Figure 6. Expansion of the RABP17/E12 Interaction Network to Include Closely Related Proteins.

(A) The indicated combinations of plasmids including E12, MyoD and RANBP16 and the E-box pLuc reporter construct were transfected into HeLa cells and cell lysates analyzed for luciferase activity. Value for transfection of E-box pLuc only was set to 1 (column 1). *; p< 0.01 for the indicated bracketed pairwise comparisons and for the respective data value vs. that of column 1. (B) Regulation of endogenous p21^Waf1/Cip1 transcript level by RANBP16. Q-PCR analysis of RNA harvested from transfected 293T cells with *, p< 0.01 compared to empty vector.
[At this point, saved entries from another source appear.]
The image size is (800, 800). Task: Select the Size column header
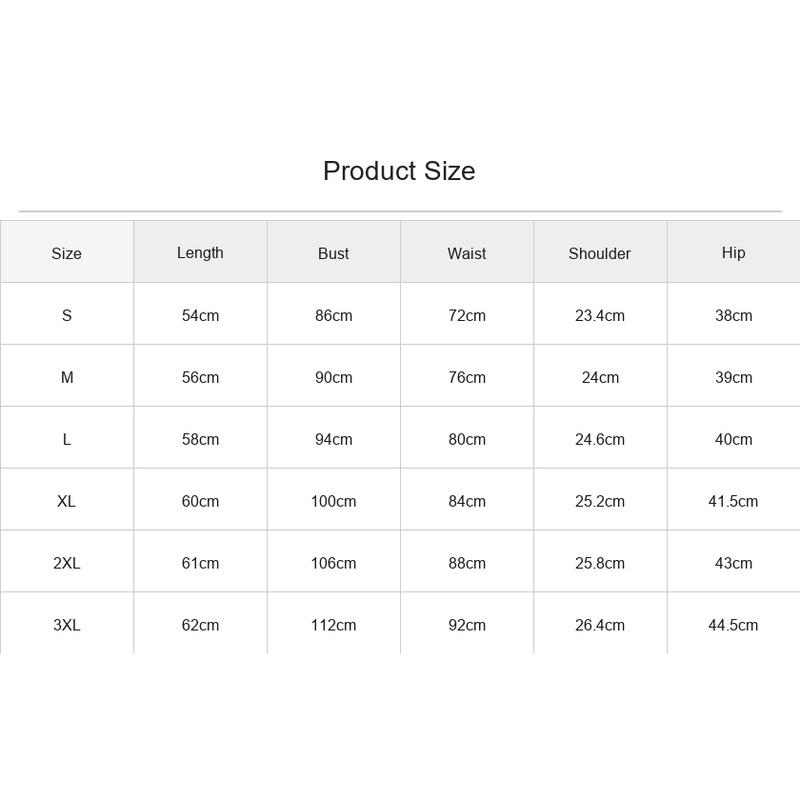66,254
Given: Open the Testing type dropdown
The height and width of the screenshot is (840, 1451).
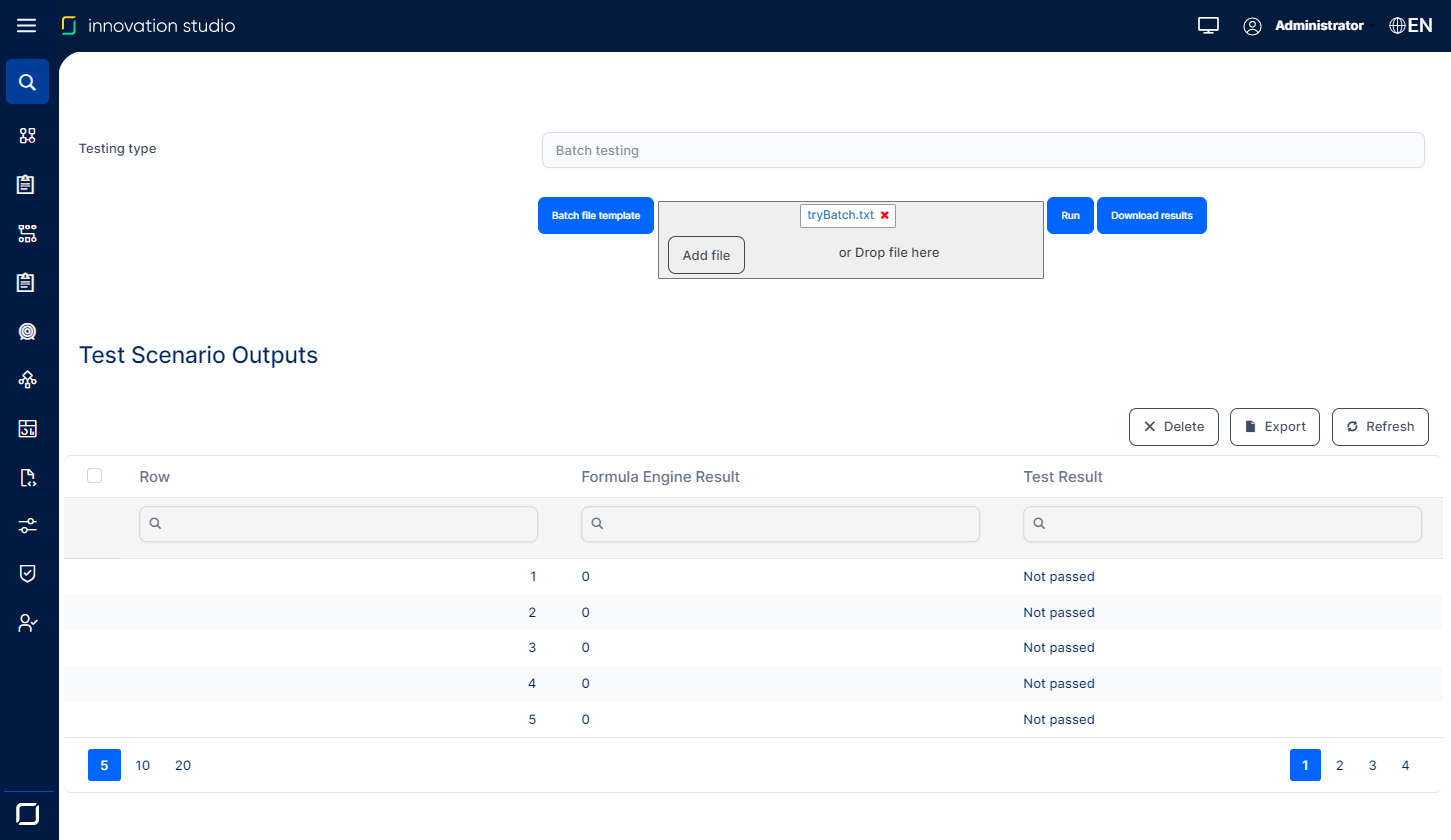Looking at the screenshot, I should (982, 150).
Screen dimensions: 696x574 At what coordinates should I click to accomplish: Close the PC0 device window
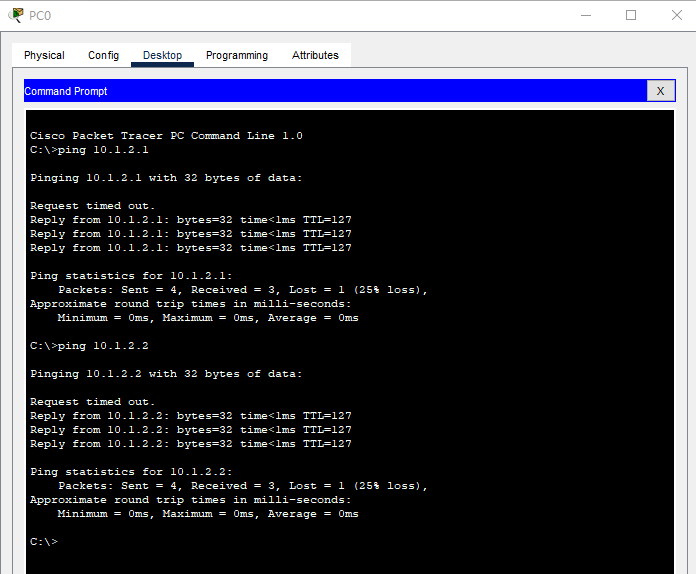pyautogui.click(x=676, y=16)

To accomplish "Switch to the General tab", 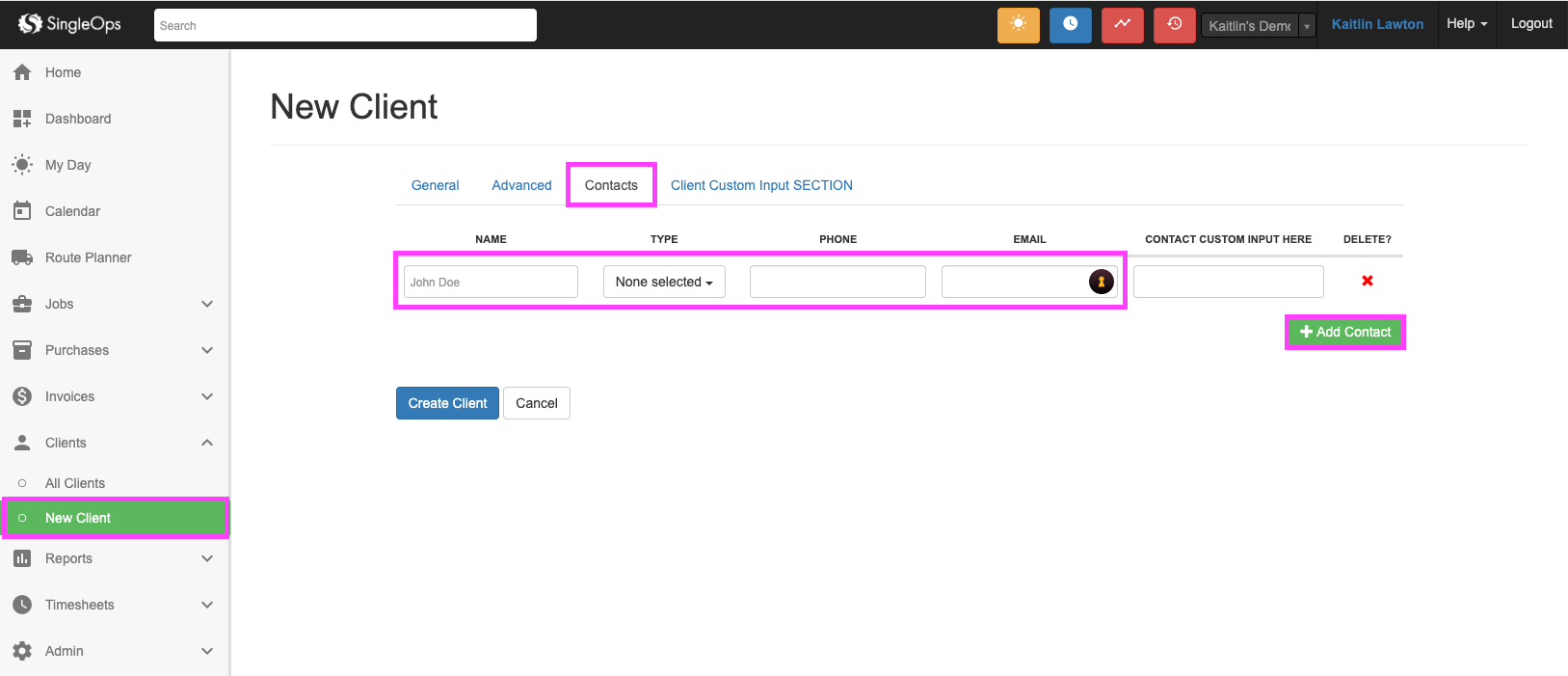I will pyautogui.click(x=435, y=185).
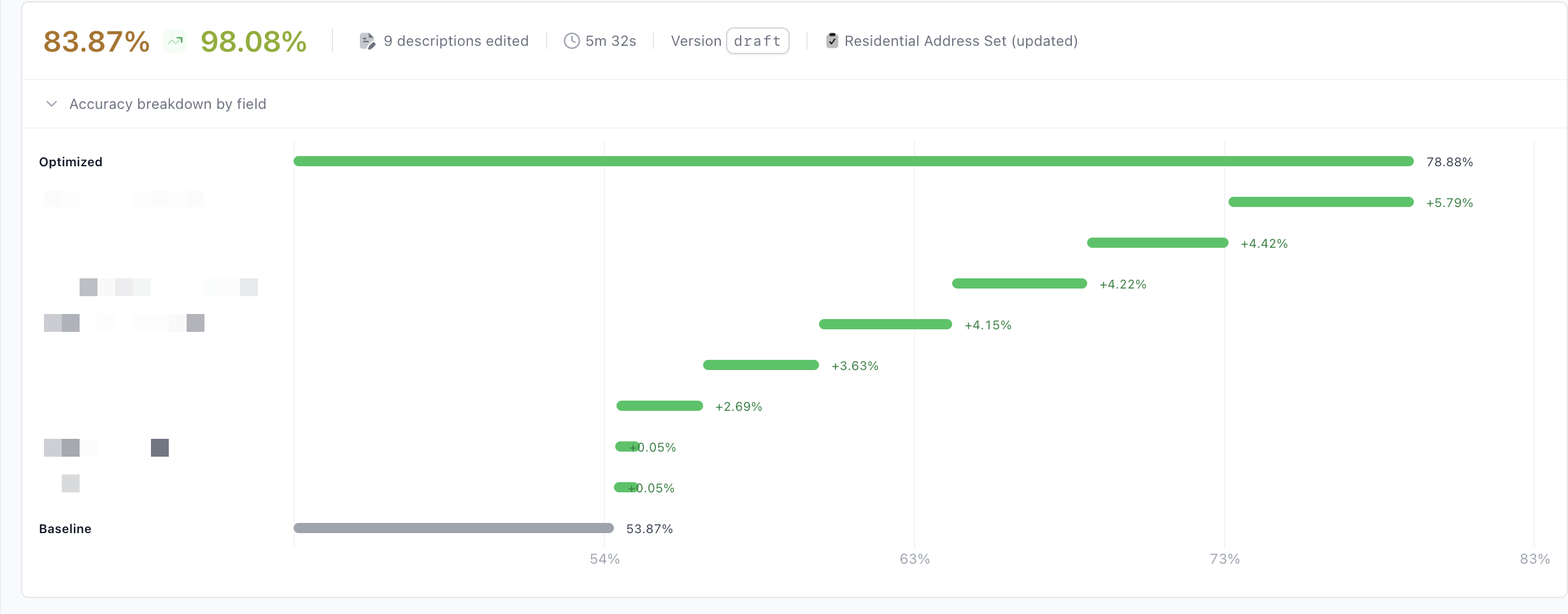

Representative of three independent transfection studies is shown. (C) The indicated combinations of plasmids including E47, MyoD, RANBP17 and the E-box pLuc reporter construct were transfected into HeLa cells and cell lysates analyzed for luciferase activity. For A and C, data is representative of three wholly independently conducted experiments, with transfections carried out in triplicate for each such independent experiment. Data are shown as the mean ± S.D. (D) Co-immunoprecipitation analysis reveals interaction of E12 with RANBP16 and E47 with RANBP17. Various combinations of plasmids as indicated by “+” signs at lane headings were transfected into COS cells. Cell lysates were subjected to immunoprecipitation (IP) and Western blot (WB) analysis with the indicated antibodies. 1/20 of total protein (2.5 μg) was analyzed for Western blot (INPUT). Equivalent protein content per sample was verified by Coomassie blue staining of 20 μg sample aliquots. For comparison purposes, the far right lane shows interaction of RANBP17 with E12, carried out in the same experiment and analyzed on the same Western blot as the other combinations presented in this panel.